Hospital admissions from hot oil burns sustained by workers in commercial kitchens on the rise

 

Flipping burgers may be a straightforward task, but it is also a dangerous one with new evidence pointing to a sharp increase in hot oil burns in commercial kitchens around Australia.


Hot Oil Burns image

New data from one of Sydney's biggest hospitals showed hospital admissions for burn injuries up by nearly 50 per cent.

 

"We are seeing quite a few cases of hot oil burns and we believe that we need to make sure that everyone out there has the appropriate information on both prevention and first aid," said Siobhan Connolly, a burns injury prevention officer at Royal North Shore Hospital.

 

She said the majority of cases involved burns to the hand, with men making up two-thirds of all reported cases.

 

Damion, who did not want to provide his last name, is a McDonald's restaurant manager on Sydney's north shore.

 

He has worked in commercial kitchens for six years and said burns injuries were common.

 

"You're working on equipment that's kept at temperatures between 170 and 217 degrees, so even the slightest touch is a burn, pretty much," Damion said.

 

"Everyone who works in the kitchen pretty much starts on the grills, so it's kind of a learning experience.

 

"I wouldn't say it's your rite of passage, but everyone who works in the kitchen has burnt themselves.

 

"I remember one guy who was cleaning it. He wasn't doing it properly but he was using a cloth and it popped at him so he got a little burn on his neck."

 

Damion described the standard treatment procedure in the event that a McDonald's worker sustained a burns injury.

 

"We give them enough time to go to the washroom, run it under cold water, do the first aid," he said.

 

"If they're not feeling up to it once they're done, then we take it from there.

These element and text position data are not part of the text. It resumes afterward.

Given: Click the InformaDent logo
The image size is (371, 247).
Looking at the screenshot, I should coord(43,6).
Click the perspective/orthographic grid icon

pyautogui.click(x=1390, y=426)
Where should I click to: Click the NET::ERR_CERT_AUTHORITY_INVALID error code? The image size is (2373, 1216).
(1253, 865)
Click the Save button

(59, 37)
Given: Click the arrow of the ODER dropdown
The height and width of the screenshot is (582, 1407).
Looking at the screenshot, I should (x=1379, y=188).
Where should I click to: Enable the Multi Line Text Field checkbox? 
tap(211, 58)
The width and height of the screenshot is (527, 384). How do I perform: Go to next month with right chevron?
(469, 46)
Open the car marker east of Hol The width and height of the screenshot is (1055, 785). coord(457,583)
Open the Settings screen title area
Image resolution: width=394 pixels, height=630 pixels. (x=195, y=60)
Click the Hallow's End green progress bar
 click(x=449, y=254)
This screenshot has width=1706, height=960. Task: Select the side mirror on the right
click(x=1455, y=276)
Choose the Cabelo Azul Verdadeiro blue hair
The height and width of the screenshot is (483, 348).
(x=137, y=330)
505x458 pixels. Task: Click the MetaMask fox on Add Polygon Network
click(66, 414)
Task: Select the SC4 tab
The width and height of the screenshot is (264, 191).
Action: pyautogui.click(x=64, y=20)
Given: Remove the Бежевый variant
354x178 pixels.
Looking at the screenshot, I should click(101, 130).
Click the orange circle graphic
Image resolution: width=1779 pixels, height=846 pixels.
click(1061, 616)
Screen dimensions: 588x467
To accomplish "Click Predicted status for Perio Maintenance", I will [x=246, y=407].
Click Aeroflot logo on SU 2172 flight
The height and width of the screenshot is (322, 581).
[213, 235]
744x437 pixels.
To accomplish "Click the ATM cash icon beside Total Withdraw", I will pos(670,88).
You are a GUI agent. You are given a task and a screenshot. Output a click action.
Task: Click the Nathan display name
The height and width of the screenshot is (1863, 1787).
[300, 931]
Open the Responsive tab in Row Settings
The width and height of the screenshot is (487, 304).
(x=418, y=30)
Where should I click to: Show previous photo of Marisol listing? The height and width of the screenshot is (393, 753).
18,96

We usually send them home."

 

Doubts over quality of first aid provided


But Ms Connolly said the first line of treatment received by many workers was inadequate.

 

"A lot of the times that we are looking at our burns that come in, the reported adequacy of first aid is less than required," she said.

 

"So most of the time people will only receive about 10 minutes or so of first aid."

 

Ms Connolly also chaired the Australia and New Zealand Burns Association Prevention Committee.

 

She was now looking to take her prevention message nationwide, with a new education program designed to tackle the growing number of burns injuries around the country.

 

"If you look at the burns out there, there's a lot of them that can be prevented," she said.

 

A survey carried out on behalf of the US National Council for Occupational Safety and Health found almost 80 per cent of fast food workers in America had suffered burns in the past year.

 

Another study completed by a US workers' rights group showed about 58 per cent of workers had been burned multiple times because of understaffing and the pressure to work faster.

 

"We're actually doing quite a bit of work looking at where burns occur, what sort of burns occur, in different areas and we're just about to start that through Australia and New Zealand and target the prevention in that manner," Ms Connolly said.